If you look closely, you can see various traces of fortification on it: numerous embrasures – also on the towers -, a bretèche on the north side of the tower on the left as seen from the front, and a staircase on the left of the portal leading into this very tower, which leads to the upper floors. On the top floor there used to be an escape room, but today only two of the three floors remain. The staircase was used by municipal representatives until 1889, when, curiously, the keep still housed the town hall and the archives.
Saint-Martin was frequently altered or restored over the centuries (the choir in 1667, the nave in 1737, the façade in the 19th century, the bell tower in 1978).
But the church was to become a work of art through a friendship: Pierre Suasso de Lima de Prado (1915-1991), a former African missionary of Dutch origin and parish priest of Jeantes, met the painter, ceramicist and sculptor Charles Eyck (1897-1983), also Dutch and winner of the 1922 Prix de Rome in Maastricht.
The priest told him about the plan to restore and decorate “Sint Maarten”. Eyck was enthusiastic about the 12th century baptismal font made of bluestone – certainly one of the most beautiful in the region – and began work in August 1962.
The theme originally chosen (the miraculous catch of fish) was quickly expanded to include the life and passion of Christ. The painter, who had come to decorate a few square metres around the baptistery, created 400 m2 of frescoes in the narthex, nave and choir in less than four months with the help of young Dutch assistants. He used mixed techniques, oil paints, multi-coloured lime paints or sgrafitto, a wall engraving technique practised in the Renaissance and Art Nouveau.
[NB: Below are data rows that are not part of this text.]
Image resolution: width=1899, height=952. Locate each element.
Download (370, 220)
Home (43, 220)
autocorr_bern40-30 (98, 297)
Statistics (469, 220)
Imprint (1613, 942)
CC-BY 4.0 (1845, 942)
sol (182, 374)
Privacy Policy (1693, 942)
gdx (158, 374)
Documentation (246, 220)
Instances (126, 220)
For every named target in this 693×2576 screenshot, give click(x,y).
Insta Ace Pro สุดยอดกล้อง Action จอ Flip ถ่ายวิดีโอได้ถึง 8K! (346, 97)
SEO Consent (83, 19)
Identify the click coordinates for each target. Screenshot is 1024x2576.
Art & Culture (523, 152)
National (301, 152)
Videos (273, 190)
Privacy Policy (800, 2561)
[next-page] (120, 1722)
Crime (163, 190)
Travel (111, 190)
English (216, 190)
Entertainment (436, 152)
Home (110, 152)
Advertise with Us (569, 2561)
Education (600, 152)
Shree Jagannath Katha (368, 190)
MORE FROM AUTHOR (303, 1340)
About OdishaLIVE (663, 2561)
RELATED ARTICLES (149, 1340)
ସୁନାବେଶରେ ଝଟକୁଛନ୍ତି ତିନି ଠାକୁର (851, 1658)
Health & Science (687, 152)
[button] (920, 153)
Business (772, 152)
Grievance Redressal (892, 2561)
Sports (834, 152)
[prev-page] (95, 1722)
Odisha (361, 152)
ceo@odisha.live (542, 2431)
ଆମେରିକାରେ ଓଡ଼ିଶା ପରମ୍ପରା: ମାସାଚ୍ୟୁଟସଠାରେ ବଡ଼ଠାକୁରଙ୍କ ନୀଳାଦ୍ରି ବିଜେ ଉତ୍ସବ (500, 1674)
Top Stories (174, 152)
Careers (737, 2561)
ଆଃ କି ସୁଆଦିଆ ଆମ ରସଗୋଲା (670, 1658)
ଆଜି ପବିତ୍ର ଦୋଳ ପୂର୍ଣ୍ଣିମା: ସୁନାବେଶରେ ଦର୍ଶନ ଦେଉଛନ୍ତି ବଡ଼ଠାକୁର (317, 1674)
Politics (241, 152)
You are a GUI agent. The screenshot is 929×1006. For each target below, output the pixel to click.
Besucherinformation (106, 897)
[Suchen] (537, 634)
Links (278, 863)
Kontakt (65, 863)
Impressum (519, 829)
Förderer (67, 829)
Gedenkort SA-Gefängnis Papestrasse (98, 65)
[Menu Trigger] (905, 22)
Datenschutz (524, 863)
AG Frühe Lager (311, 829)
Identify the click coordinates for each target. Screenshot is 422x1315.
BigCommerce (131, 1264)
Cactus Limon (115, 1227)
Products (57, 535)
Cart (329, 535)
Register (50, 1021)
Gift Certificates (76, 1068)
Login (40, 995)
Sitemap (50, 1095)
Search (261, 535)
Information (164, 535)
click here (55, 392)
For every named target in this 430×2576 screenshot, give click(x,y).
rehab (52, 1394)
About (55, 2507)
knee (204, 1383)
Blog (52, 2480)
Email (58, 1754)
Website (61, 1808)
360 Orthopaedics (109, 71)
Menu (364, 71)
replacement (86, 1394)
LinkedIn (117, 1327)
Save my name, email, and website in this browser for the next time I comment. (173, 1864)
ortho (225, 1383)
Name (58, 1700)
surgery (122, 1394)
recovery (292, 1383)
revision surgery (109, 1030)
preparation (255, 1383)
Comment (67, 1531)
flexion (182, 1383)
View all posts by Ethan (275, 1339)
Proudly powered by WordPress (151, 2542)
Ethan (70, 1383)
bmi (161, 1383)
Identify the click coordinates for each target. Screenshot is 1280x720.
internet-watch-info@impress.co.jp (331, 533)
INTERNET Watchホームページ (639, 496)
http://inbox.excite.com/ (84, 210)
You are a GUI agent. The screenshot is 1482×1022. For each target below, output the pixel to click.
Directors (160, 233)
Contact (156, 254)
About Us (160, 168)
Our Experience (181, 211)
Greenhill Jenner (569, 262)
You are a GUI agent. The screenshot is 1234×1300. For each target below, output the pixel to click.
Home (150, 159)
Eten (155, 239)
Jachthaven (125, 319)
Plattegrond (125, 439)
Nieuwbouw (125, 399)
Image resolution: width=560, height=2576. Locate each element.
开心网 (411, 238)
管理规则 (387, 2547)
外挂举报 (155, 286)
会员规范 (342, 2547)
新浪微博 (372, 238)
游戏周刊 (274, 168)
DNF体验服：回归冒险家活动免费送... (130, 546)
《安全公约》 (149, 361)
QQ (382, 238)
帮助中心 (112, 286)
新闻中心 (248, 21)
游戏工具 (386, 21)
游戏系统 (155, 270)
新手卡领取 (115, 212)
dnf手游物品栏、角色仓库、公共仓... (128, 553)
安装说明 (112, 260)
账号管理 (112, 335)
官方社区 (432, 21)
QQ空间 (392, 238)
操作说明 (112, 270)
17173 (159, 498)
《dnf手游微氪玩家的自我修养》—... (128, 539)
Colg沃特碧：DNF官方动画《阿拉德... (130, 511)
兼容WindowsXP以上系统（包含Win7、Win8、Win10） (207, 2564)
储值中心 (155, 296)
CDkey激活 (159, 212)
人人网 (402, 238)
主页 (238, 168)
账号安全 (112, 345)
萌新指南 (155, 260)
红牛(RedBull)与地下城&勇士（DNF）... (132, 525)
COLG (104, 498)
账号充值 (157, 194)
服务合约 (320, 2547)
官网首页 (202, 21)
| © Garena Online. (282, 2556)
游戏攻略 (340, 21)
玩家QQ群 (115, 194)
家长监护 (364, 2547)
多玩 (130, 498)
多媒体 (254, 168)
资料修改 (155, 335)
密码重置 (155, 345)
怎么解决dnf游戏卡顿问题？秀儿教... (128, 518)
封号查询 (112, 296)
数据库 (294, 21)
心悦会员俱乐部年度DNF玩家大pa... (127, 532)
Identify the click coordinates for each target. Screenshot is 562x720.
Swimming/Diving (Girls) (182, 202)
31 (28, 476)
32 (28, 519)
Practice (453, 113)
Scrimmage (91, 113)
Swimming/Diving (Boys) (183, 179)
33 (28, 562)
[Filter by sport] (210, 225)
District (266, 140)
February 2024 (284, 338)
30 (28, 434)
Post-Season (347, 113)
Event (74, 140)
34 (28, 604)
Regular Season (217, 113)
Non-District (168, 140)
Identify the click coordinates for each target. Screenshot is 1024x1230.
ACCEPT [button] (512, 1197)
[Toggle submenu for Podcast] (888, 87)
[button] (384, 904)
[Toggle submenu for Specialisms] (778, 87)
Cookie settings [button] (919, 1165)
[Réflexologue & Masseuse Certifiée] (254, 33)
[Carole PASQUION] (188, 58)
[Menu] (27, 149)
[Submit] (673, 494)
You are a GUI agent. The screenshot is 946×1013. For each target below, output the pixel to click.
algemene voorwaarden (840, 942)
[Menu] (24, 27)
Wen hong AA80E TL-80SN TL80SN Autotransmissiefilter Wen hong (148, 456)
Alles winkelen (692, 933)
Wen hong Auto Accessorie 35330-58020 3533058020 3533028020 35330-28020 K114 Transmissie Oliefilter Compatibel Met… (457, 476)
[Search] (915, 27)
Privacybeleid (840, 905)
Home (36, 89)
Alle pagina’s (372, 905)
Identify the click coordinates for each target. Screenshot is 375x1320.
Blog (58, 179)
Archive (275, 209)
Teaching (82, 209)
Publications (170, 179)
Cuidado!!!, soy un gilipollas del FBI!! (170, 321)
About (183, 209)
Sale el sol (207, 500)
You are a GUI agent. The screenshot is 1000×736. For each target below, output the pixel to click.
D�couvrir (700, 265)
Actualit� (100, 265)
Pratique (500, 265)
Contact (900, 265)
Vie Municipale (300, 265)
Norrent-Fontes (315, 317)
Following this, Charles Eyck executed five magnificent stained glass windows to illustrate the life of Monique Carlin, who was born in Jeantes and founded the Congregation of the Sisters of Providence of Avesnes-sur-Helpe. On the south wall, he added the fourteen stations of a Stations of the Cross whose style, like the frescoes or stained glass windows, recalls Chagall and Modigliani.
Saint-Martin had thus gone from being a “normal” fortified church to the work of art that we can still admire today, as the church is open every day.